Es gibt weiterhin zahlreiche Startups, die zu groß für die Soforthilfe sind und aufgrund risikofreudiger Geschäftskonzepte keine Hilfskredite zugesprochen bekommen. Aufgrund fehlender Rücklagen, ausstehender Finanzierungsrunden und keinem Zugang zu Investoren stehen solche Startups vor einer besonderen Herausforderung. Wie aus der zu Anfang erwähnten Studie hervorgeht, sind diese auf sofortige finanzielle Hilfe angewiesen, um nicht in wenigen Wochen Insolvenz anmelden zu müssen.

Neue Hilfen geplant

Wie die bisherige Entwicklung zeigt, sind viele Startups von den beschlossenen Finanzierungsmaßnahmen und dem Stabilitätsfonds ausgeschlossen. Aus diesem Grund hat das Finanzministerium nun Mittel geschaffen, um Finanzierungsrunden zu unterstützen und die Existenz möglicher Erfolgsunternehmen zu sichern.

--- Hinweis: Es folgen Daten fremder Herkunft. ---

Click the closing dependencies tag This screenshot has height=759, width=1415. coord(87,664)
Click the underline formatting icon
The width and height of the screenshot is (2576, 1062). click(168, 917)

Die Bundesregierung will Startups Hilfe in Höhe von zwei Milliarden Euro bereitstellen. Dies soll aber nicht auf direktem Wege erfolgen, sondern das Geld soll zunächst an potenzielle Investoren gezahlt werden, die wiederum in zukunftsfähige Unternehmen investieren. Es handelt sich um sogenannte Matching Fonds, bei denen nicht nur der Staat, sondern auch private Investoren aushelfen – meist in einem Verhältnis 70 zu 30. Auf diesem Weg soll sichergestellt werden, dass nicht zukunftsfähige Startups, die unabhängig von der Corona-Krise keine Chance auf dem Markt hätten, ausgesiebt werden und Gelder nicht sinnlos oder missbräuchlich verteilt werden.

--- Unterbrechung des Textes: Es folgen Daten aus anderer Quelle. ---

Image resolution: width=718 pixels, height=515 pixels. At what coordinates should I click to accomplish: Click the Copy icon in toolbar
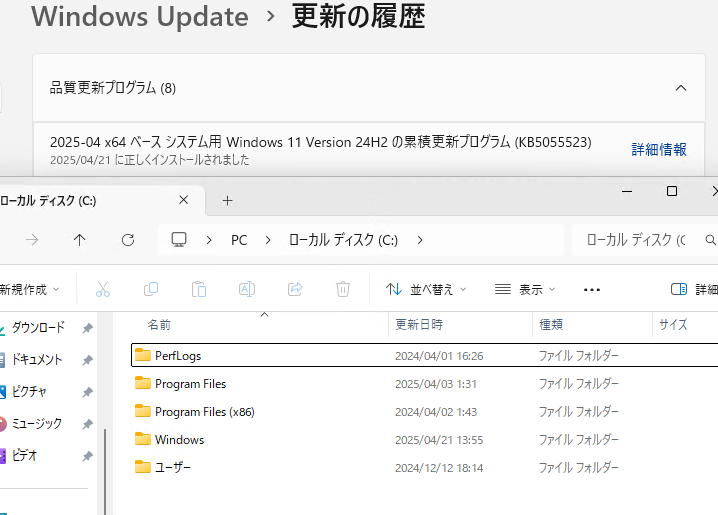click(x=151, y=289)
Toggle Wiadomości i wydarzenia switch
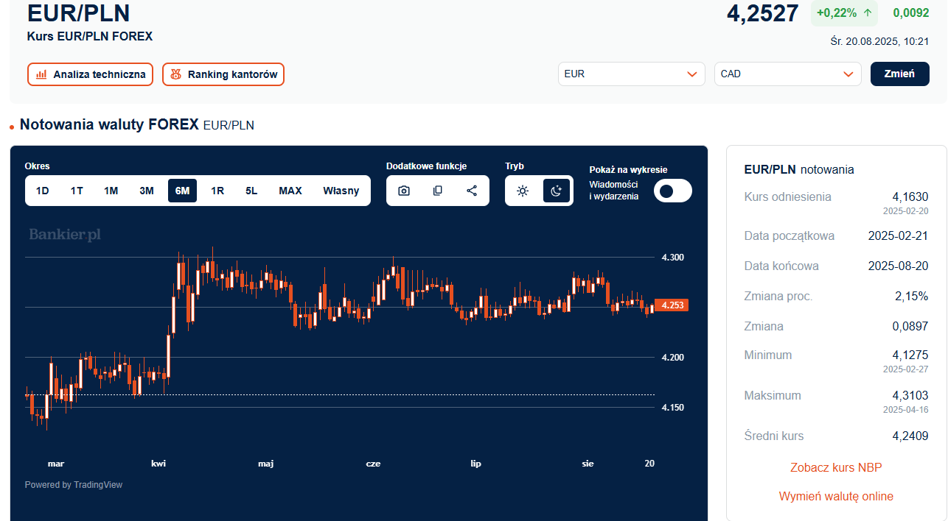Image resolution: width=948 pixels, height=521 pixels. (x=673, y=191)
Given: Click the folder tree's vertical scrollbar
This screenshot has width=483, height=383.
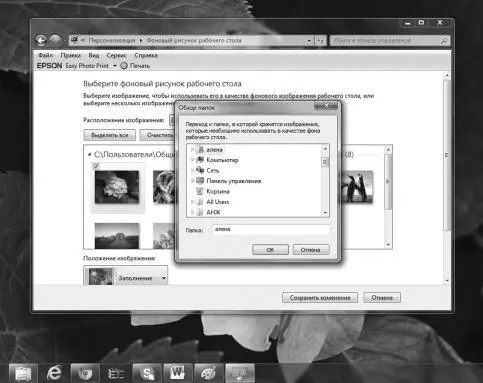Looking at the screenshot, I should coord(325,181).
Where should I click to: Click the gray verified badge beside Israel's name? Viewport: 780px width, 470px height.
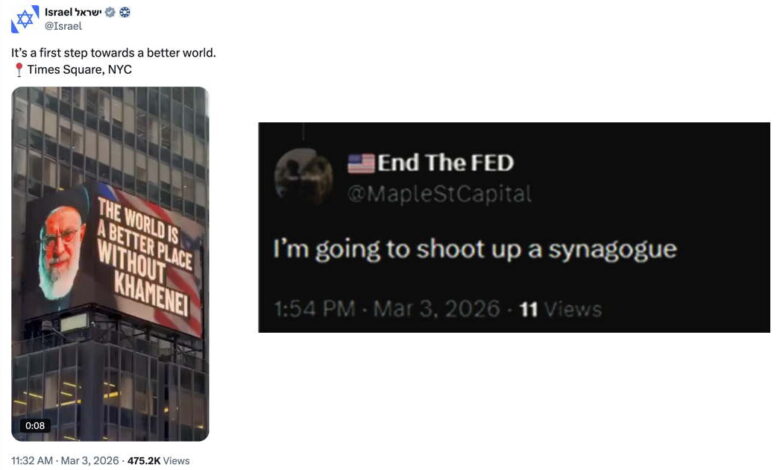click(x=110, y=12)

Die Bundesregierung hofft so, Startups und technologieorientierte Mittelständler, die Geld in Form von Equity oder Wandeldarlehen aufgenommen haben, aufzufangen. Weitere Voraussetzungen wurden nicht geäußert. Die Bundesregierung hat angekündigt, innerhalb der nächsten Wochen einen endgültigen Beschluss vorzulegen, um so das Überleben vieler Unternehmen zu sichern.